Abagnale
Abagnale

Reputation: 95

Cannot click search result elements after submitting HTML web form with embedded results table - VBA web scrape

I am trying to scrape data from the following URL: http://iswdataclient.azurewebsites.net/webSearchID.aspx?dbkey=parkercad. I can insert and query a property ID but after loading the search results, I am unable to successfully click the "View Property" link in the results table.

My initial debugging suggested that the form had not actually submitted, meaning the link was not present on the webpage. However, the HTML in the subsequent results page shows the additional elements for the search results.

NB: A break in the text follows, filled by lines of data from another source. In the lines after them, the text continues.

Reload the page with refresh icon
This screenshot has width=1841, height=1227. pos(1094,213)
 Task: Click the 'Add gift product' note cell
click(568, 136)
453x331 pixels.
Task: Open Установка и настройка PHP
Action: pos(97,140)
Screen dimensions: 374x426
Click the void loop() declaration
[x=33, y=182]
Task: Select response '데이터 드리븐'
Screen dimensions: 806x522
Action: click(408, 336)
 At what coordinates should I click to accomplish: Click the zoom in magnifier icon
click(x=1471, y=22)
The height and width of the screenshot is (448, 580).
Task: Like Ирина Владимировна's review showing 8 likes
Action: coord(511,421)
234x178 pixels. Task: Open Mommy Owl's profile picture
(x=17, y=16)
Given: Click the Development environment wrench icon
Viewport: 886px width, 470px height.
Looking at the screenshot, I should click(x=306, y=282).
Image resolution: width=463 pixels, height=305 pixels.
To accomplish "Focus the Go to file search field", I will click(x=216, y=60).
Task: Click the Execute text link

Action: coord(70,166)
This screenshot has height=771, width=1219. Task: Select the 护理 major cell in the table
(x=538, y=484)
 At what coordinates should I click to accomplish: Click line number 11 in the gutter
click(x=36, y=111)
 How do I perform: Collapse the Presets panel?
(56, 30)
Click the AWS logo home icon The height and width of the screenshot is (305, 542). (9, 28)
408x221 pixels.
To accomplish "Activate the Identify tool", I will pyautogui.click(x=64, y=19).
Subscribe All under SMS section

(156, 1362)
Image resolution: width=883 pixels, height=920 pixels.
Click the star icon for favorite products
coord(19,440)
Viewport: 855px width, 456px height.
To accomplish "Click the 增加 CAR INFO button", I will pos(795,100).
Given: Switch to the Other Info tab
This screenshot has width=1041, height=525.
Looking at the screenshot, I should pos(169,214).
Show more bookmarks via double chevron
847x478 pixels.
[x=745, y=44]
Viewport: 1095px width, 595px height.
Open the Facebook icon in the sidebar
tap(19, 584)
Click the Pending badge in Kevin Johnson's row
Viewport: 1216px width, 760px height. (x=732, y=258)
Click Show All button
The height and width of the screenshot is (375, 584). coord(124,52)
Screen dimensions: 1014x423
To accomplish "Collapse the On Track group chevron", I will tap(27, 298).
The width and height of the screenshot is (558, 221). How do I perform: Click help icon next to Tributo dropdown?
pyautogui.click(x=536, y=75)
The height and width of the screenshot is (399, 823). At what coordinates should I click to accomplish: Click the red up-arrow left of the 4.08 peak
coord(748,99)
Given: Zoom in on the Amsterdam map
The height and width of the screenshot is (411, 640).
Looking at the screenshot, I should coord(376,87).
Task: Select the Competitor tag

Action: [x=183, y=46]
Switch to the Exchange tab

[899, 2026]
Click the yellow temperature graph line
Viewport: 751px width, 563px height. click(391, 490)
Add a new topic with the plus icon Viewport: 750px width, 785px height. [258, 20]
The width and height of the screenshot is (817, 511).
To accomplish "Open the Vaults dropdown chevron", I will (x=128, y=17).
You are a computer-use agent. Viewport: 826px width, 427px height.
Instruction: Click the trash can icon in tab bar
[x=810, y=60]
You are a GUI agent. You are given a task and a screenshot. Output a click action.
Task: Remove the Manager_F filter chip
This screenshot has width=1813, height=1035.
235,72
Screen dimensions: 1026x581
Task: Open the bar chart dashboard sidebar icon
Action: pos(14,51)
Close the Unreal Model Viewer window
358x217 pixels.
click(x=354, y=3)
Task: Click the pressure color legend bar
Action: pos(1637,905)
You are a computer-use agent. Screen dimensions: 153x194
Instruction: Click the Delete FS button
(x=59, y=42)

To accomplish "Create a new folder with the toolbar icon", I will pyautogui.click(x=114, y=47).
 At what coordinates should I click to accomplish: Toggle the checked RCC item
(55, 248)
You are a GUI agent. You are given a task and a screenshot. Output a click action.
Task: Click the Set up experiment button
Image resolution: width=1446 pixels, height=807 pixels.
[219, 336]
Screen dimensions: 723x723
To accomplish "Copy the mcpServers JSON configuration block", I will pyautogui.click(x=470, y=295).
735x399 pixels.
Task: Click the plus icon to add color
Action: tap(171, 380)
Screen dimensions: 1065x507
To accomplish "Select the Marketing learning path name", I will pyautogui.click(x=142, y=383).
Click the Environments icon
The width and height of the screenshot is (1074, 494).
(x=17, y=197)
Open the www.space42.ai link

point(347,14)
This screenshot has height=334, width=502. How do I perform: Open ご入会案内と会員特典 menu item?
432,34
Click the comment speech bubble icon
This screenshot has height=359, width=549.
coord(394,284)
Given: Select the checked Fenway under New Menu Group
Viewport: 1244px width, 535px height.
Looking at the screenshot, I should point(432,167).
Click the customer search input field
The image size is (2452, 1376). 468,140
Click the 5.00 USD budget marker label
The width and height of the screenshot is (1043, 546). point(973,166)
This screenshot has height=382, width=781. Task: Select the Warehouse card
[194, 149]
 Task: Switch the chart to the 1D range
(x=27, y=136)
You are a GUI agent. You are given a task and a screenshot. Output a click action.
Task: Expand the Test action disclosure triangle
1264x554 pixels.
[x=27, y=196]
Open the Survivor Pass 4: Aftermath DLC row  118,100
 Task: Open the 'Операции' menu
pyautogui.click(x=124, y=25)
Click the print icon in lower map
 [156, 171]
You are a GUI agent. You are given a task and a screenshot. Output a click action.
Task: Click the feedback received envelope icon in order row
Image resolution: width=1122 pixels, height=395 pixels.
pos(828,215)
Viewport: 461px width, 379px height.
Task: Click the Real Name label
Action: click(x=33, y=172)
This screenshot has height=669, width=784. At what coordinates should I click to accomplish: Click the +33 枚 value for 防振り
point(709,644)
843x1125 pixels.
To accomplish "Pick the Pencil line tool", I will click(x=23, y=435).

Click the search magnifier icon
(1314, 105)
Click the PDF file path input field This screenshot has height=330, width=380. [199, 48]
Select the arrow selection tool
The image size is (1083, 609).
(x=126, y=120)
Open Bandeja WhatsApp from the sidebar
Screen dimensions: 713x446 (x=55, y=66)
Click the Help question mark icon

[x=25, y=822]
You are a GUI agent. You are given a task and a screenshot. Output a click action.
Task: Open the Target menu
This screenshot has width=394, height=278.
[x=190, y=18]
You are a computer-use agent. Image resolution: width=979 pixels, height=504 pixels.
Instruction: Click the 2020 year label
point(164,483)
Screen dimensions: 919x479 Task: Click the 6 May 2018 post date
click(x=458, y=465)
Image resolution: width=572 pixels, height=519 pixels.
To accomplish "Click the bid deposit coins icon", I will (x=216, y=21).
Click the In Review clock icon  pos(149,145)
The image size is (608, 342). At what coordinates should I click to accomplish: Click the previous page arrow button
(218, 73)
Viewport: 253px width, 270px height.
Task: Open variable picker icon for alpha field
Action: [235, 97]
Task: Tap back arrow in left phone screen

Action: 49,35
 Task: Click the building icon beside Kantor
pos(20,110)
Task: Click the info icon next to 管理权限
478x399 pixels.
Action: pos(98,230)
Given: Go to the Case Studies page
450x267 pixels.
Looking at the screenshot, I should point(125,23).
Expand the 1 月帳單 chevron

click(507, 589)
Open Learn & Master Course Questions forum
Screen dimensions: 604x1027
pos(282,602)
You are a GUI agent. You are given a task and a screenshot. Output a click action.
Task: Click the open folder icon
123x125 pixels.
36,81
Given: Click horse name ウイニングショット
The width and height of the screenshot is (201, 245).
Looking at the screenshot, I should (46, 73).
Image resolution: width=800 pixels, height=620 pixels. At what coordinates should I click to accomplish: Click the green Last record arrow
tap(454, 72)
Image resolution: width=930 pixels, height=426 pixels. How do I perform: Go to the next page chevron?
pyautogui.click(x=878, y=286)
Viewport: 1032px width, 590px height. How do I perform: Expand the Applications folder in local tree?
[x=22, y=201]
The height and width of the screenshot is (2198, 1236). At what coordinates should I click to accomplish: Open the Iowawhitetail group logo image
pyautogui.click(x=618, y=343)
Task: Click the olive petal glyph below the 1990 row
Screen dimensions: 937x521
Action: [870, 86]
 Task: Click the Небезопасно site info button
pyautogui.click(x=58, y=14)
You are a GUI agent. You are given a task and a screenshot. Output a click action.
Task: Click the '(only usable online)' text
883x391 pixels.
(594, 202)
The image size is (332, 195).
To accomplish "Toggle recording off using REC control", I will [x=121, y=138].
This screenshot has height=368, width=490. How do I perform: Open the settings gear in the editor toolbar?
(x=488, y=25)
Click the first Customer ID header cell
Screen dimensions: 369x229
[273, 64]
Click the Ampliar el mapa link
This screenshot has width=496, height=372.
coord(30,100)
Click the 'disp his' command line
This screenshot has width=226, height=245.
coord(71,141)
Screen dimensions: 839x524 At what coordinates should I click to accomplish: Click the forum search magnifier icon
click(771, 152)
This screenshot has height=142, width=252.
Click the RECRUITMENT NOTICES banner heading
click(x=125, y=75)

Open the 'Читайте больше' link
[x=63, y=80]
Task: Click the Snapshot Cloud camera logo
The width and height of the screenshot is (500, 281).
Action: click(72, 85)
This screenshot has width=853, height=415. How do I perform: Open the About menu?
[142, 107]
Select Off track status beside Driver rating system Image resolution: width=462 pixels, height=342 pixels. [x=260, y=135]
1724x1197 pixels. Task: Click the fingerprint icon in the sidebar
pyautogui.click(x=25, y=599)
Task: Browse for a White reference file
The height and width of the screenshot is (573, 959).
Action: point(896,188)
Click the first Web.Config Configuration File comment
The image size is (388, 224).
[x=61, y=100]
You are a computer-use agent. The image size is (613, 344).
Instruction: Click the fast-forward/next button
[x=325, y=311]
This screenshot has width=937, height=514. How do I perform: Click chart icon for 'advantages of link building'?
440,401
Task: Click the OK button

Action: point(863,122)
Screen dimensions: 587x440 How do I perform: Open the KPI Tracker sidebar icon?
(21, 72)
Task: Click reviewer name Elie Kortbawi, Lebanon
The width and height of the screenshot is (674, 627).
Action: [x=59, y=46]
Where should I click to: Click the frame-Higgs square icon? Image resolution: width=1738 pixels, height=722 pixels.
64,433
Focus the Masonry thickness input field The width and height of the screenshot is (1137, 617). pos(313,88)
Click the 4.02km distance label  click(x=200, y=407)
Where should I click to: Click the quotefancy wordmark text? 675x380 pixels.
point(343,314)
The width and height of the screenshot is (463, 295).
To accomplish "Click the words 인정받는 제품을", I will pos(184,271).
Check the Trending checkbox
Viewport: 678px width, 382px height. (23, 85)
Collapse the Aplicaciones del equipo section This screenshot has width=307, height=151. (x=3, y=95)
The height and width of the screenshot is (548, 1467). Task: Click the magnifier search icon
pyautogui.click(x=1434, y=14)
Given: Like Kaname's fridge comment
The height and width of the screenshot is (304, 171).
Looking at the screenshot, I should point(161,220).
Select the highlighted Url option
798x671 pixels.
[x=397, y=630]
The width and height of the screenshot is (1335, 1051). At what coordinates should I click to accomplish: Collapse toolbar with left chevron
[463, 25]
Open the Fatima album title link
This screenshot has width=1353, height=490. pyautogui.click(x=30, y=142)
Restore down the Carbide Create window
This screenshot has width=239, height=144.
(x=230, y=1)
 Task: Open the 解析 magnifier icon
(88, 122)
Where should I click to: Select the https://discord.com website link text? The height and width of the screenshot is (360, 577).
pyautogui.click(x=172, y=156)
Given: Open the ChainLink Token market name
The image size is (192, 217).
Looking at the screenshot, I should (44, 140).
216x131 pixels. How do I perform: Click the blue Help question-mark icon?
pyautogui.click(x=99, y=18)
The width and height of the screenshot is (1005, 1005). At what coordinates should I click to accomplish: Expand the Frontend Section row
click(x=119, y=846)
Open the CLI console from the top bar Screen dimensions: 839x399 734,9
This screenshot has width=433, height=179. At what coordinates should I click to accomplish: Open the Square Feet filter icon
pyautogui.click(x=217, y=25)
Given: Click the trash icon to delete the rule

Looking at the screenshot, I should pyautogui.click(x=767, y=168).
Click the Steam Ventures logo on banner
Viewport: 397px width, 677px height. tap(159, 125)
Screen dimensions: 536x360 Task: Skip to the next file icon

I have unsuccessfully tried the following to wait for the webpage to load, but I do not think it is a timing issue:

Do While ie.Busy Or ie.readyState <> 4: DoEvents: Loop

Do While oIE.ReadyState = 4: WScript.Sleep 100: Loop
Do While oIE.ReadyState <> 4: WScript.Sleep 100: Loop

Do While IE.ReadyState = 4: DoEvents: Loop   
Do Until IE.ReadyState = 4: DoEvents: Loop   

Application.Wait (Now + TimeValue("00:00:03"))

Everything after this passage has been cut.